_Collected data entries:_
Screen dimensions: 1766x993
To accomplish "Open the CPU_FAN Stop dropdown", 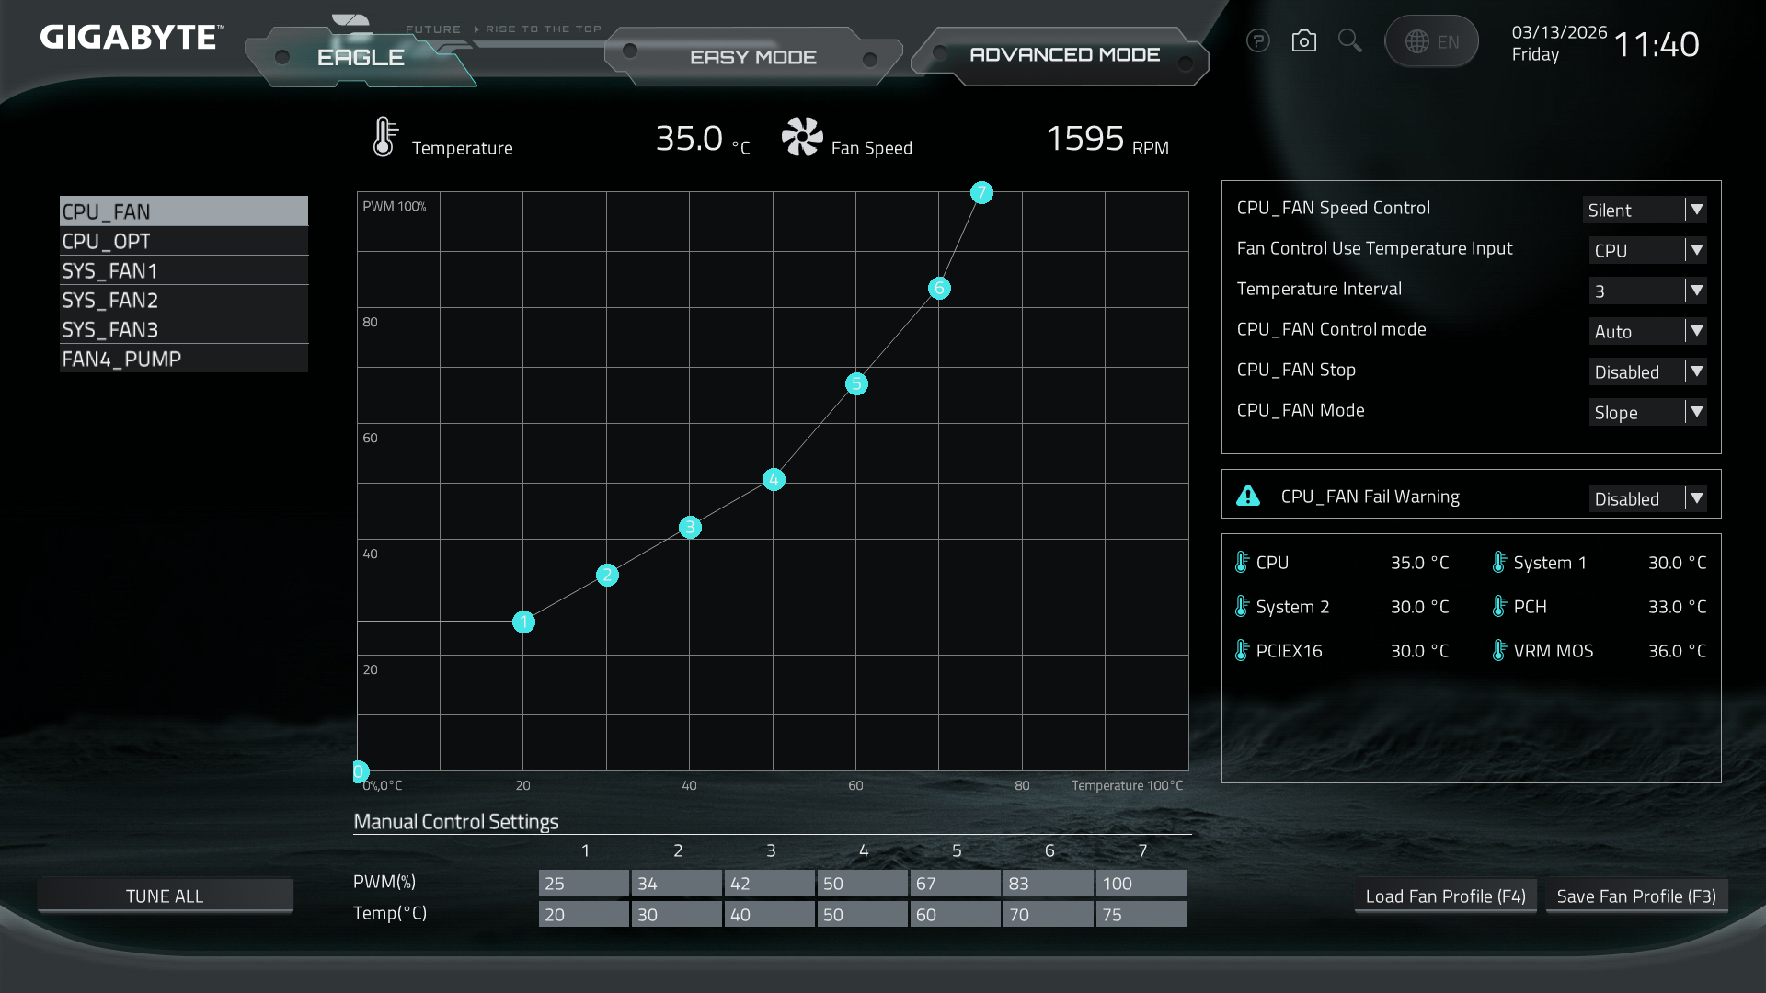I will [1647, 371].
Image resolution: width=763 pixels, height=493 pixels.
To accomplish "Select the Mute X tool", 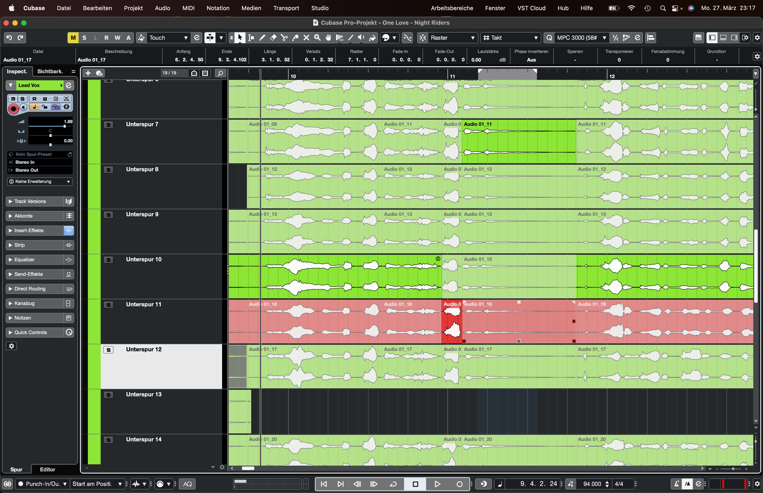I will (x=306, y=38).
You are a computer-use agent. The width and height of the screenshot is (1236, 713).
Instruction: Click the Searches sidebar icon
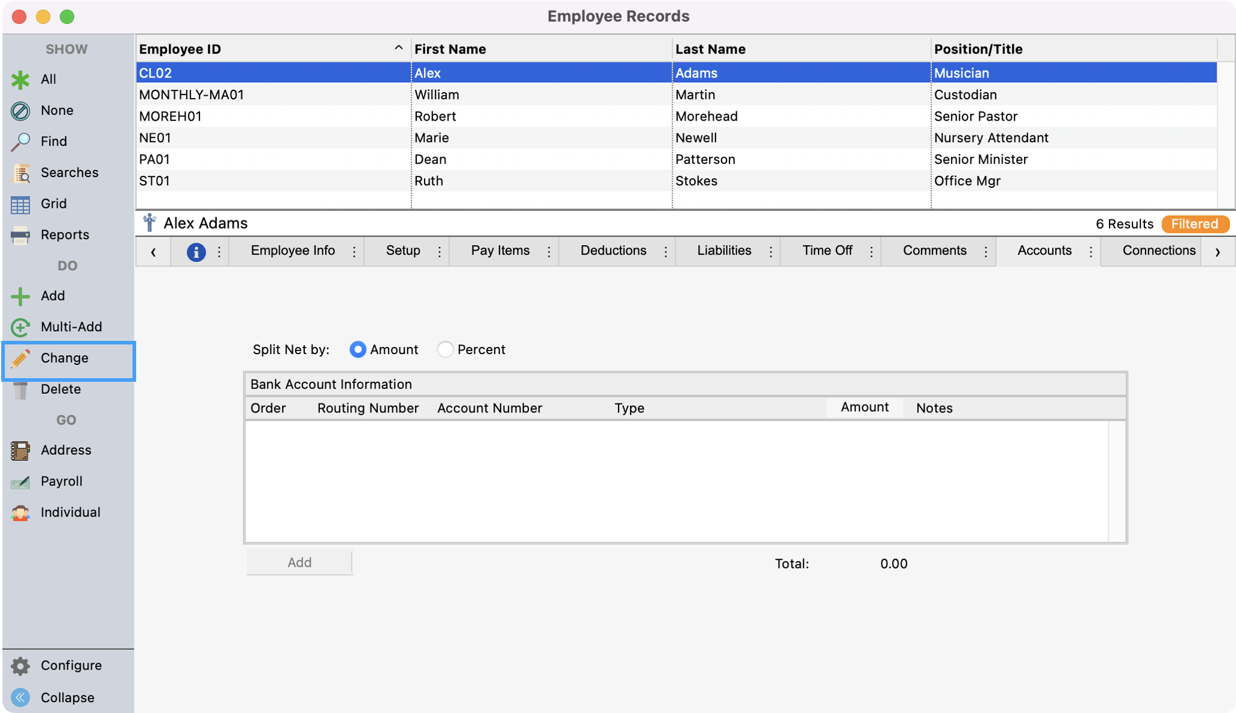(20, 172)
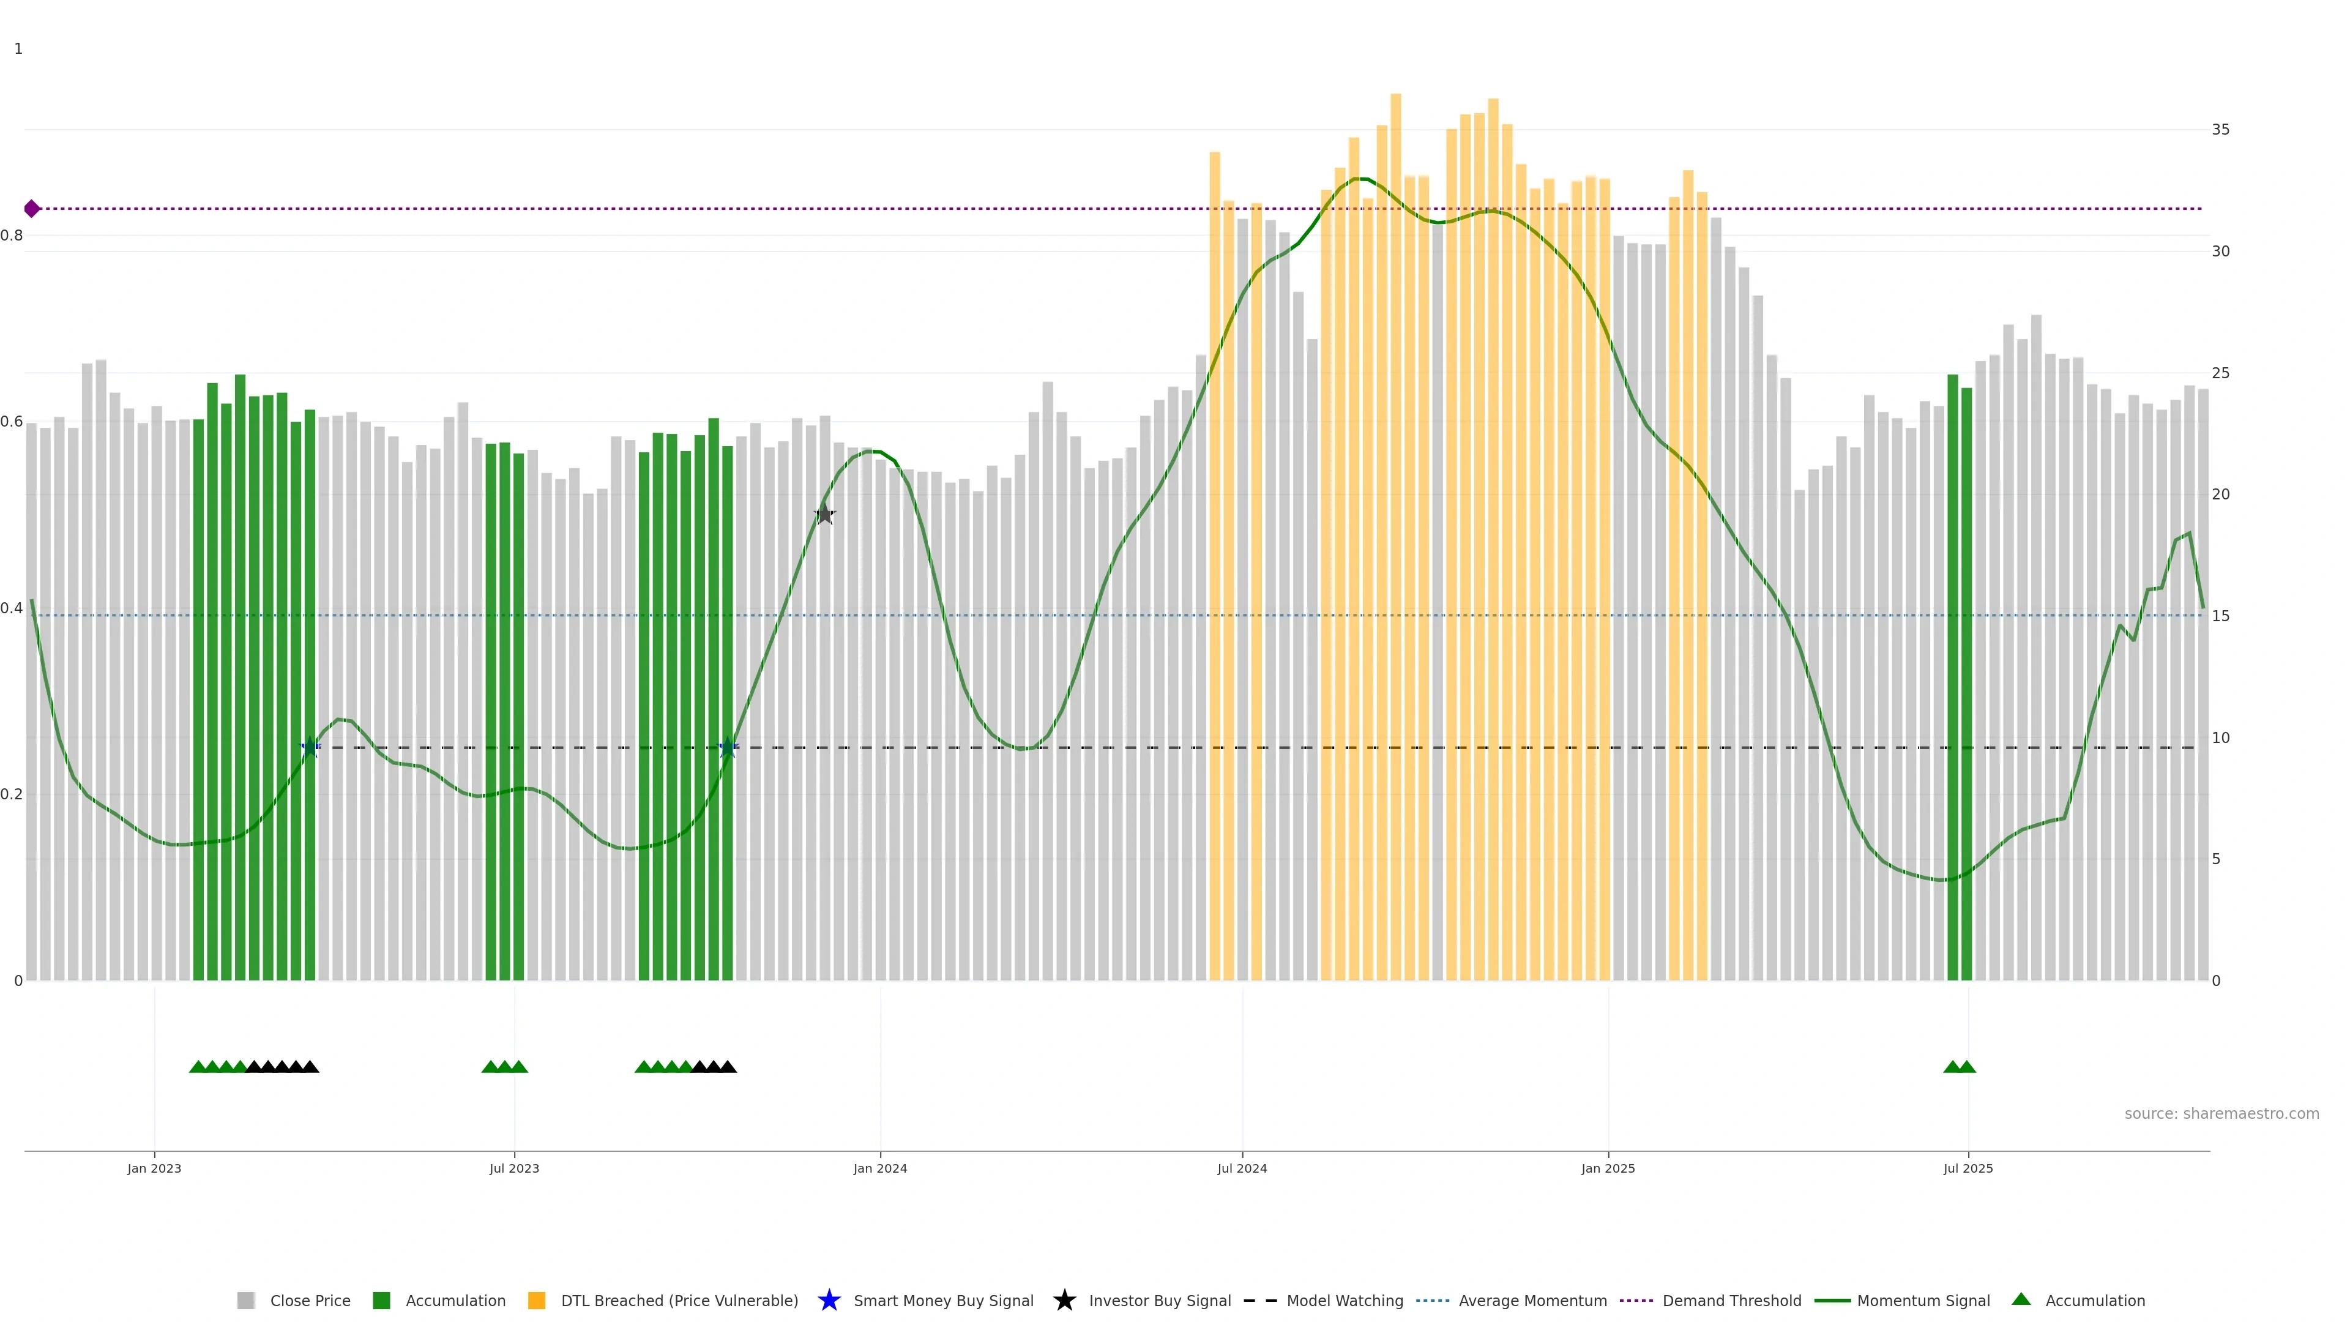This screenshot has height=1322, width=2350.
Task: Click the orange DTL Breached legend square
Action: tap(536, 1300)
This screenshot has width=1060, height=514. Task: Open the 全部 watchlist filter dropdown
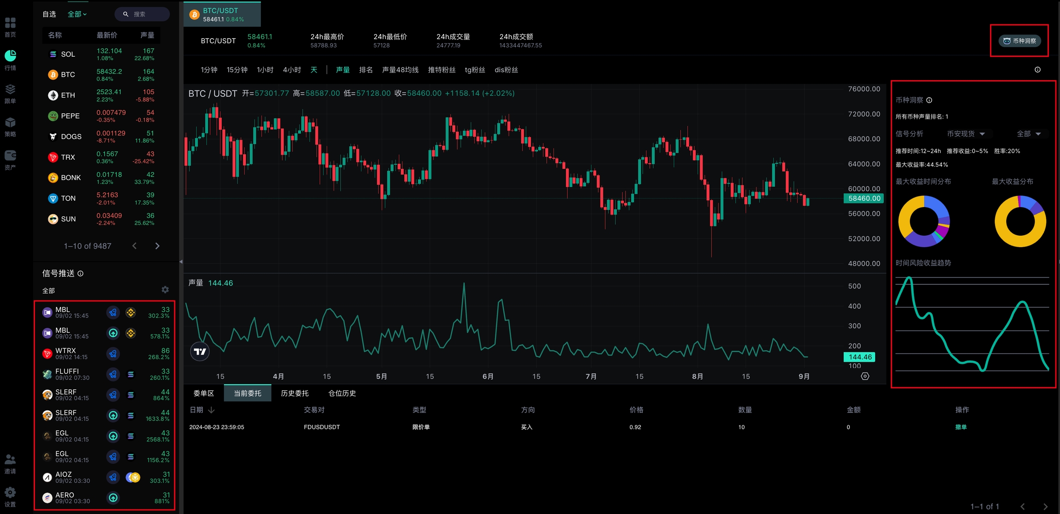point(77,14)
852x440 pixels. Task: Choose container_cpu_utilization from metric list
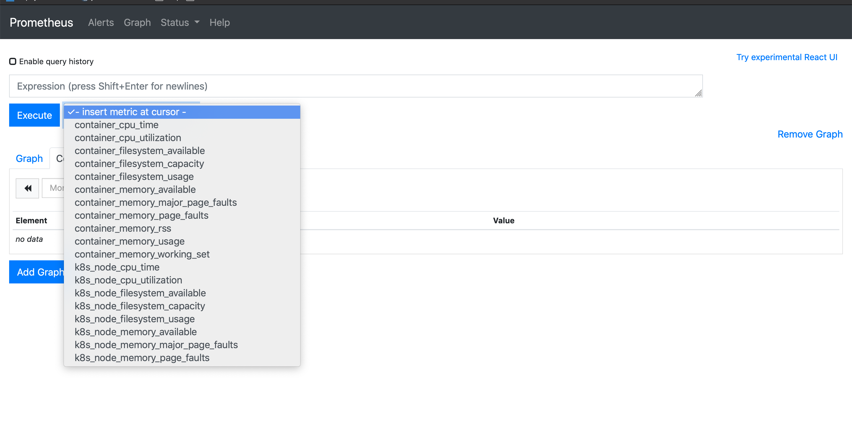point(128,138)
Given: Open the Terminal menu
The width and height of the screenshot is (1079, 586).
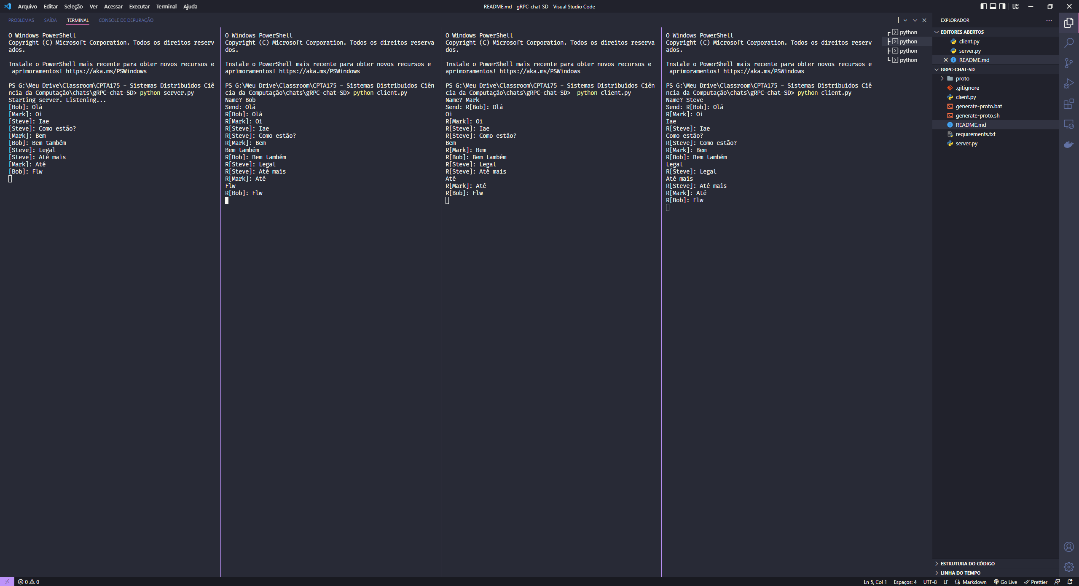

_Work instruction:_ Only the lines from the one holding "Given: Open the Terminal menu" to the last line of the entries above should be printed, exactly as they appear and with no pictures.

_Answer space:_
Given: Open the Terminal menu
The width and height of the screenshot is (1079, 586).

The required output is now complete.